> Goal
Rewrite the listing lines between the line holding "[2020 (4 Einträge)] (573, 287)" and the line holding "[2017 (7 Einträge)] (271, 334)", inclusive, changing "Einträge" to "Entries" and leaving everything else the same.

* * *

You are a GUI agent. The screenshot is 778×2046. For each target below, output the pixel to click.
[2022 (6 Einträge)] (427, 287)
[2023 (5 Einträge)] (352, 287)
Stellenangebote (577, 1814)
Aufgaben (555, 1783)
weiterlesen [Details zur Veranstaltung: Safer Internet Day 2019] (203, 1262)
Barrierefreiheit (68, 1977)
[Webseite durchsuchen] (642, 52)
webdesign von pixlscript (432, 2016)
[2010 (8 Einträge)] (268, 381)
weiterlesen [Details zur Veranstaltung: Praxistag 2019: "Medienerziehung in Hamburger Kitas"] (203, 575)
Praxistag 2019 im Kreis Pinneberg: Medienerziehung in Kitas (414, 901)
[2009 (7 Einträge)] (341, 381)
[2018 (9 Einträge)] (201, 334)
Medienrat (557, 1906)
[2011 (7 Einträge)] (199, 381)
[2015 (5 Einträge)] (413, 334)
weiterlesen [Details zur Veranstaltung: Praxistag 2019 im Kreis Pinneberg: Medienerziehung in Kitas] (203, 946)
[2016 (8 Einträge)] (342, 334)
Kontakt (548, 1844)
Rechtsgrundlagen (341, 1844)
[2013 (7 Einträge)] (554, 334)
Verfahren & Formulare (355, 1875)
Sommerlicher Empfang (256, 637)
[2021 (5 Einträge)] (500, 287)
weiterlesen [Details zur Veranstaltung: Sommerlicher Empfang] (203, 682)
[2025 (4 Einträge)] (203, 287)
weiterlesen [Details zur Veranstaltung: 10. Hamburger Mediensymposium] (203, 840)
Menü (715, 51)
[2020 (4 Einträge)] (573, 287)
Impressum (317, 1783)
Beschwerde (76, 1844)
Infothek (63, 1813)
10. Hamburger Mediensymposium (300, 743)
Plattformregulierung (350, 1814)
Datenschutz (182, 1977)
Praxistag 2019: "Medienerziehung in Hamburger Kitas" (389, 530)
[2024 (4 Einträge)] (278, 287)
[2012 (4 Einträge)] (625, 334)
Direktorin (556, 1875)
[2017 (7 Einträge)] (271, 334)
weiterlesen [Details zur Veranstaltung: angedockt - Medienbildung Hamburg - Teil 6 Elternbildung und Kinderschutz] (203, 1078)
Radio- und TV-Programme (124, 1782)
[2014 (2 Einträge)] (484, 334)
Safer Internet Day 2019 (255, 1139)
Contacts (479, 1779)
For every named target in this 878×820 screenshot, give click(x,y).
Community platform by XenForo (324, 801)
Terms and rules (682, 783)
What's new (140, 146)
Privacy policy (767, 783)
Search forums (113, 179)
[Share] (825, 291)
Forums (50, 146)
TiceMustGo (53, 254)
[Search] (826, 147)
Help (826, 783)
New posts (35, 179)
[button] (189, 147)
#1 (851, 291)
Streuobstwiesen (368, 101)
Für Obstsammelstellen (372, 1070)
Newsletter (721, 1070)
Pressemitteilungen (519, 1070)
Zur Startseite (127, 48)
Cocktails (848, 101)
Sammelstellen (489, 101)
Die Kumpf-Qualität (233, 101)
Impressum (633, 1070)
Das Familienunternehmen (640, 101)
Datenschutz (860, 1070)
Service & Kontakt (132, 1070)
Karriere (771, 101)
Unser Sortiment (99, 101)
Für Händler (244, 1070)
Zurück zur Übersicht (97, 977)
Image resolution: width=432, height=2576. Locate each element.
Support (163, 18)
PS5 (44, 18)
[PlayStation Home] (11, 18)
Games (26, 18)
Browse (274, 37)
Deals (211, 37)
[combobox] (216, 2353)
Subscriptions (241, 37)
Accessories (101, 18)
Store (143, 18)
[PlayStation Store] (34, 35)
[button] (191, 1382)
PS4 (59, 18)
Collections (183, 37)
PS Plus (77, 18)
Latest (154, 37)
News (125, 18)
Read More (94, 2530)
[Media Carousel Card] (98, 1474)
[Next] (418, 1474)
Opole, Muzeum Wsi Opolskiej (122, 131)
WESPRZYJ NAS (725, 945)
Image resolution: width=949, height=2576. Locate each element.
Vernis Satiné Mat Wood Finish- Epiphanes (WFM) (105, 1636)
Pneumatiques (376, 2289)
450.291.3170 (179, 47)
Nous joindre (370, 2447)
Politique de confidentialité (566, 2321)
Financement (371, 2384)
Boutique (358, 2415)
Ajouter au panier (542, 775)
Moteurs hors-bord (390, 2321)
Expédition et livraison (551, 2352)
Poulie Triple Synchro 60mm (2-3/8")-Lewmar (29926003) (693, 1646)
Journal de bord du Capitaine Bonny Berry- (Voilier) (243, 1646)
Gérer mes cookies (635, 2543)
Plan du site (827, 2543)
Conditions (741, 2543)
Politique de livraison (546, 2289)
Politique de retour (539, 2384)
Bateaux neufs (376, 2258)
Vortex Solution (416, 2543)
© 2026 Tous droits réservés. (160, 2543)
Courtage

* * *

> Answer to this task
[2020 (4 Entries)] (573, 287)
Impressum (317, 1783)
Beschwerde (76, 1844)
Infothek (63, 1813)
10. Hamburger Mediensymposium (300, 743)
Plattformregulierung (350, 1814)
Datenschutz (182, 1977)
Praxistag 2019: "Medienerziehung in Hamburger Kitas" (389, 530)
[2024 (4 Entries)] (278, 287)
[2012 (4 Entries)] (625, 334)
Direktorin (556, 1875)
[2017 (7 Entries)] (271, 334)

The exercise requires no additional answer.